The NWS has certainly been very cautious so far with social media, at times to the frustration of a lot of people in the organization who genuinely want to engage with the public and provide a great service. However, social media is not just a fad; it is here to stay as a major method of communication. For the NWS not to be involved in social media would be missing out on an incredible communication and collaboration opportunity. As a government agency, the NWS constantly has to justify itself to continue obtaining taxpayer money. We (NWS) can’t justify ourselves if we are not optimally delivering services to our customers. If social media is the tool by which our customers are obtaining our services, then we must meet this need.

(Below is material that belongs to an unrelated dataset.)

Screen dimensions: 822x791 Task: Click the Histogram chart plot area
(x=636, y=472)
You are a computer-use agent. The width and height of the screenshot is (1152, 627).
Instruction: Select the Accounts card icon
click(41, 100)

Social media (such as Facebook) will never be, and should not be, the primary method that the public receives weather information. Imagine every single severe thunderstorm warning coming onto your Facebook Wall during a severe weather outbreak; that’s an overwhelming amount of information. Instead, most Facebook posts from a forecast office will contain some sort of “teaser”, perhaps a couple sentences about an upcoming winter storm and a graphic of expected impacts. This would direct the public to an NWS webpage to obtain more detailed information. In this way, social media would draw in more people. But primarily, social media is a way of engaging with the public. In doing so, the NWS can better understand how the public interprets our products/services so we can improve them in the future. Also, there’s the added benefit of additional real-time weather reports that the public provides when engaging with the NWS on Facebook.
Tell us about forecasting in Alaska? What are the biggest challenges? How do you stand the cold?

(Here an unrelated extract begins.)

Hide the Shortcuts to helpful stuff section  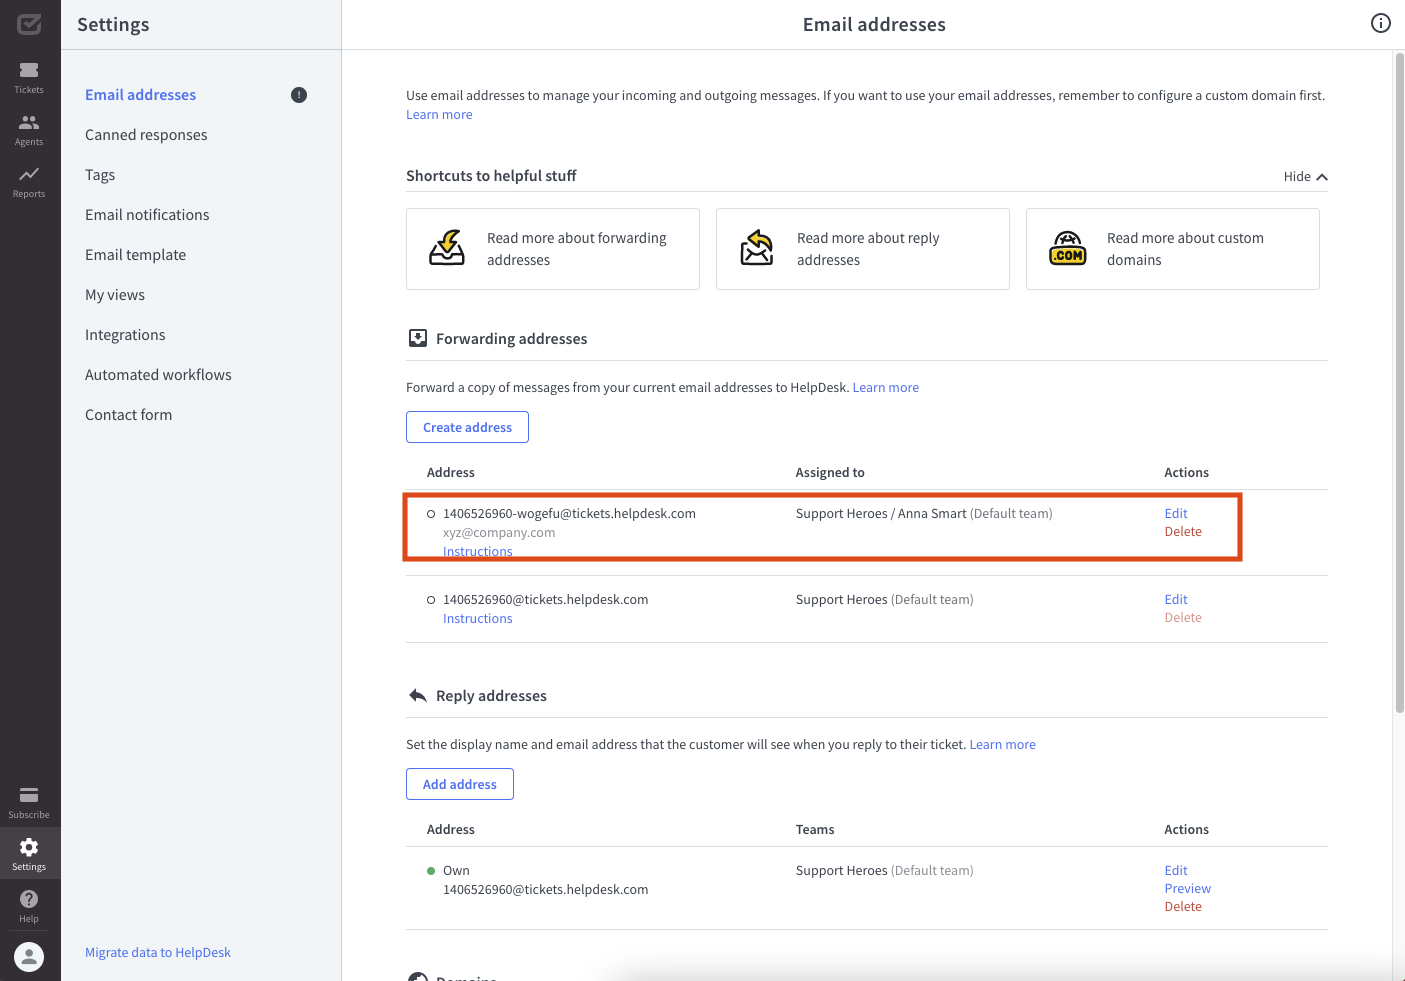(x=1305, y=177)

The biggest challenge to forecasting in Alaska has to be the mere size of the forecast area. Alaska, which is obviously a colossal state, has only three forecast offices, each with the typical staffing of a lower 48 forecast office. To compare the size of an Alaskan forecast office to the lower 48, the Anchorage forecast office takes up a polygon with the four corner points being New Orleans, Los Angeles, Salt Lake City, and St. Louis. About 40 different forecast offices cover the same size area in the lower 48. While it is true that Alaska has a small population, people here spend an inordinate amount of time outside and as such are extremely susceptible to the weather. So when there’s active weather, which is nearly always, the huge challenge is for the forecaster to be able to focus his efforts on what’s really important. For example, a low pressure system in the remote Northwest Bering Sea with 80 mph winds may not be as important as a low pressure system with 50 mph winds and freezing spray that is affecting the crabbing grounds around Dutch Harbor.

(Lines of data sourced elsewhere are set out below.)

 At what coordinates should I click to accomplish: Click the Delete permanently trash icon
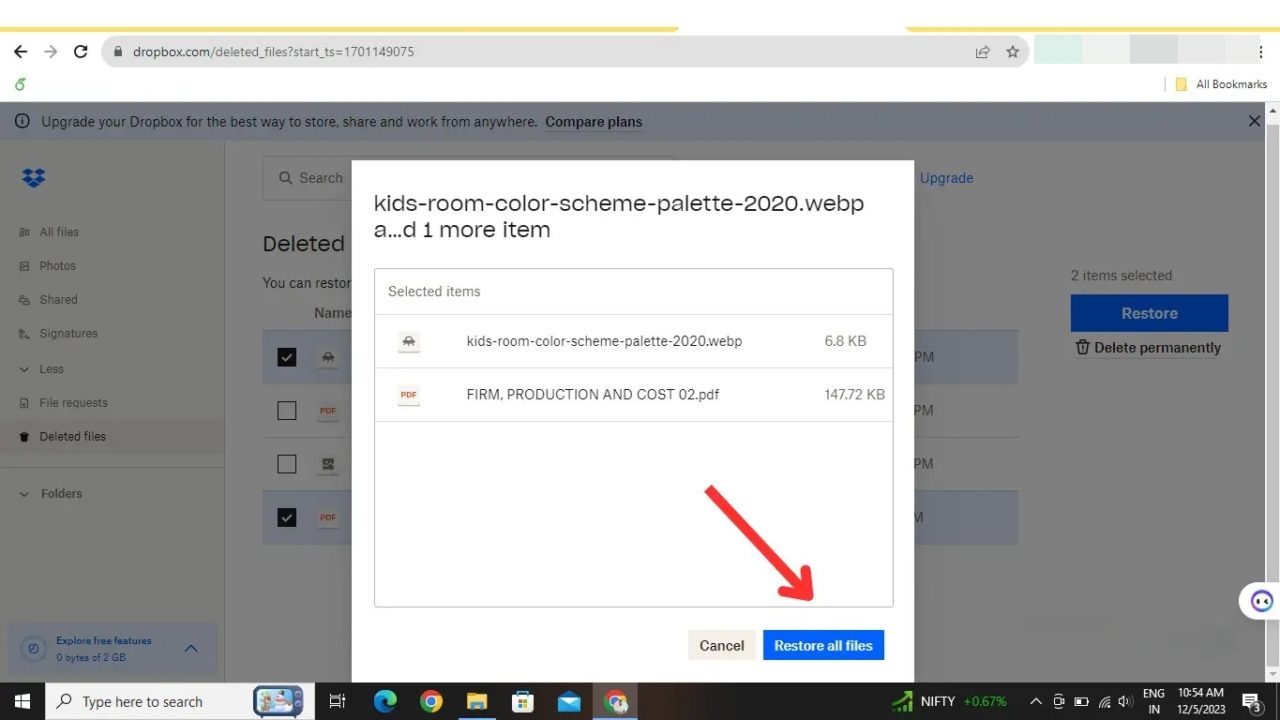pyautogui.click(x=1081, y=347)
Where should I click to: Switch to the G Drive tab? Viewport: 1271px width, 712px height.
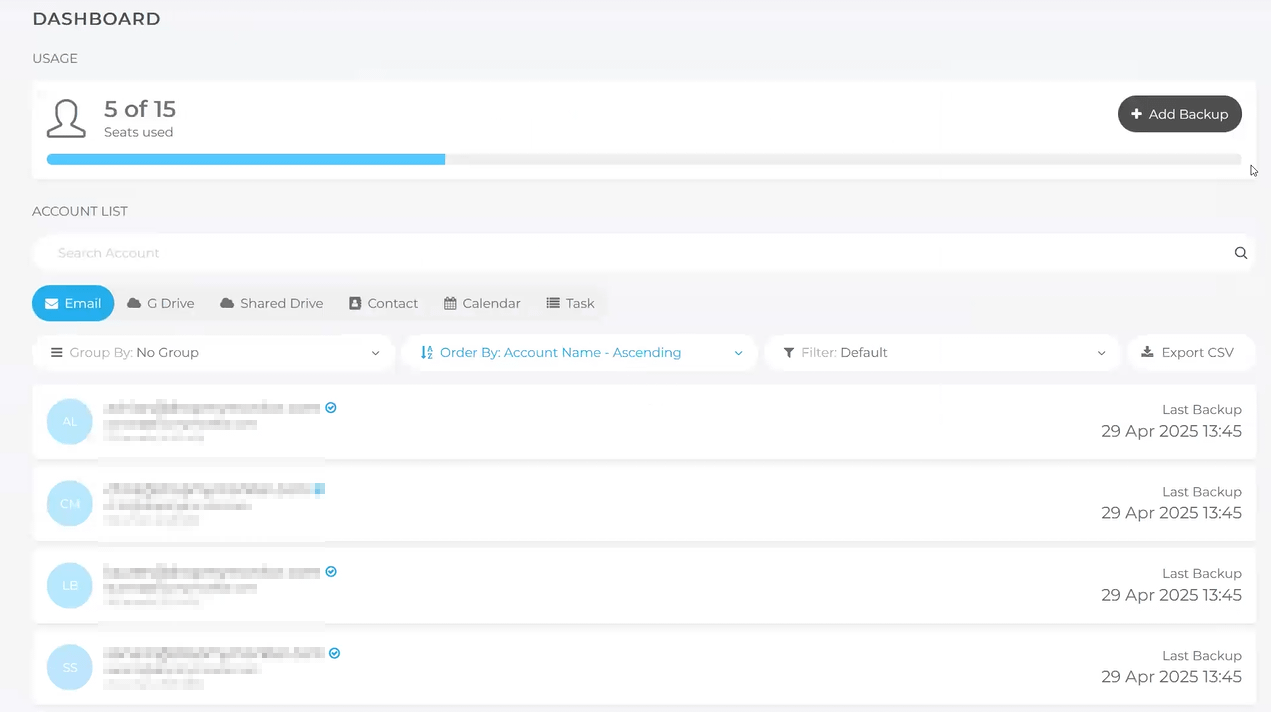tap(161, 303)
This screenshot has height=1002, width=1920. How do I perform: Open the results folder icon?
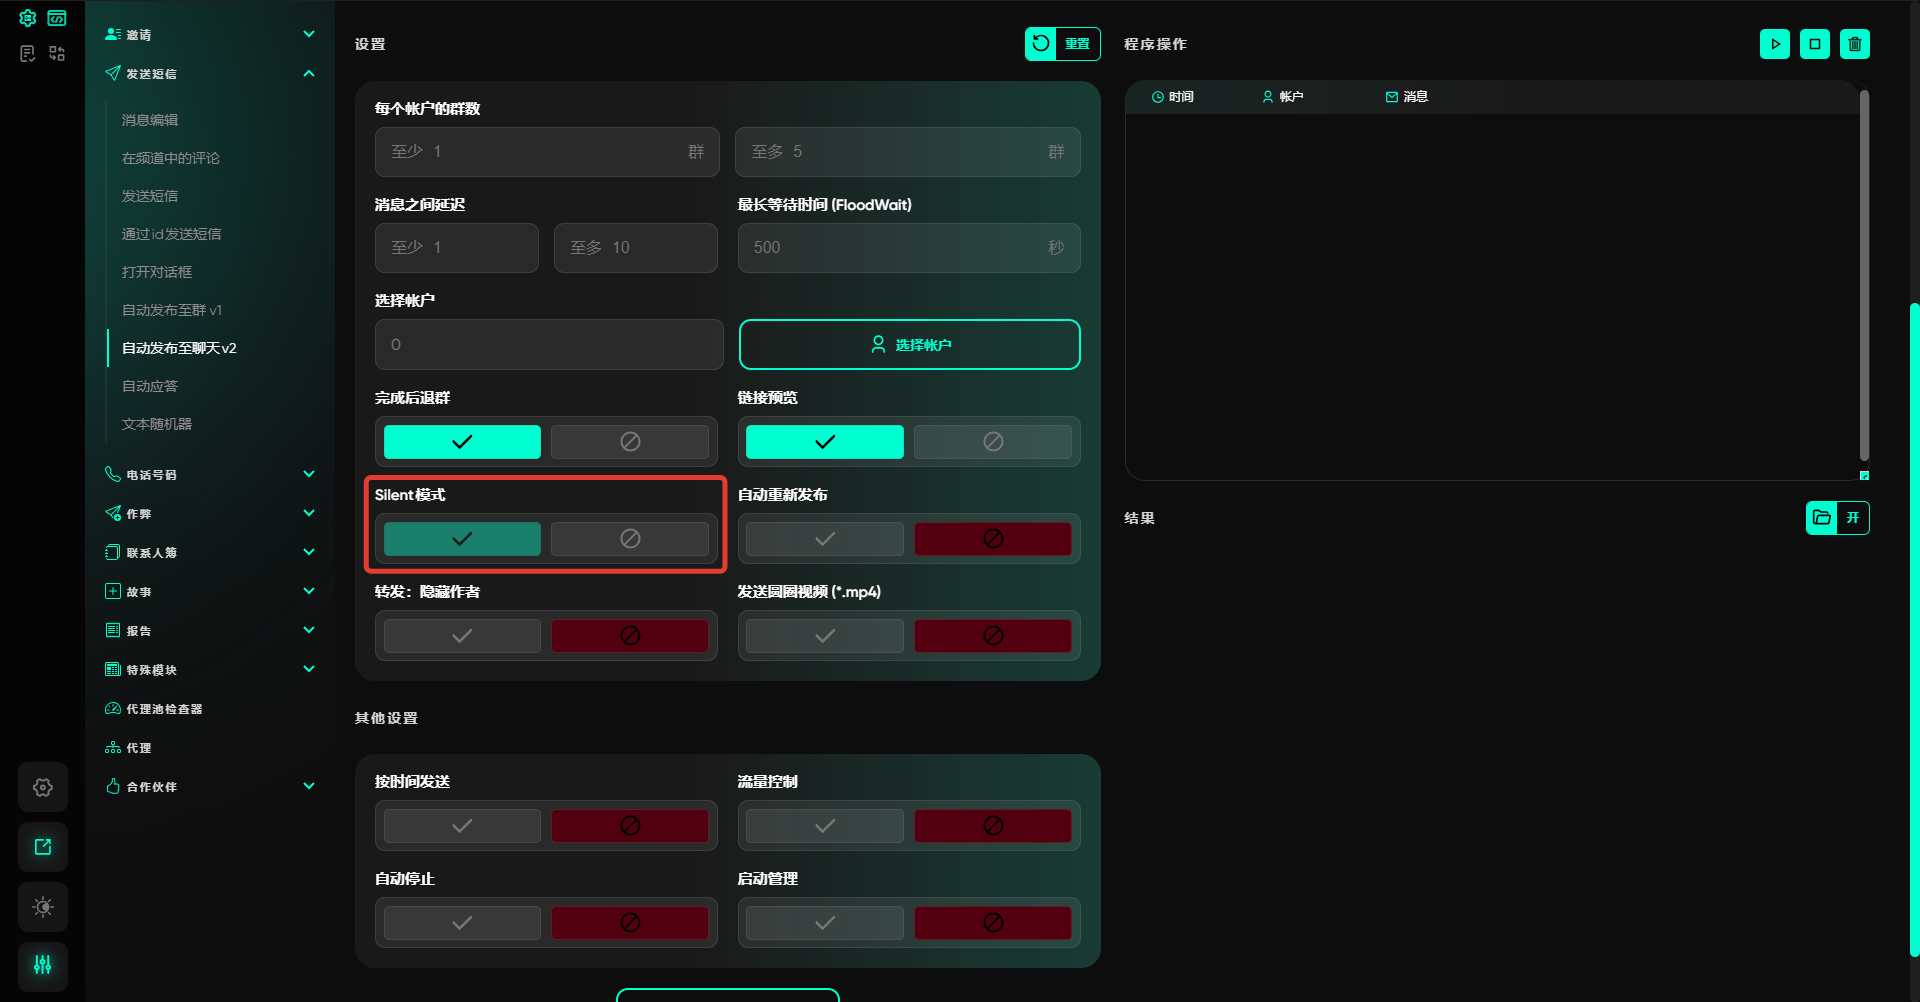point(1822,518)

And how do I stand the cold? Well, I grew up in Alabama, so you’d think I’d be freezing to death up in Alaska. However, I’ve found that humans adapt amazingly well to whatever climate they’re in. The main trick to adapting is to get outside and expose yourself to the conditions, and you will adapt…just don’t put yourself in too much danger doing this. For example, this summer I left the 65F “heat” in Alaska and went on a business trip to Washington DC when they were having heat indices as warm as 105-110F. I walked around for a few hours outside, and by then I had adapted and felt perfectly comfortable.
Thanks again, Todd. We’ll have more interviews in the days and weeks ahead.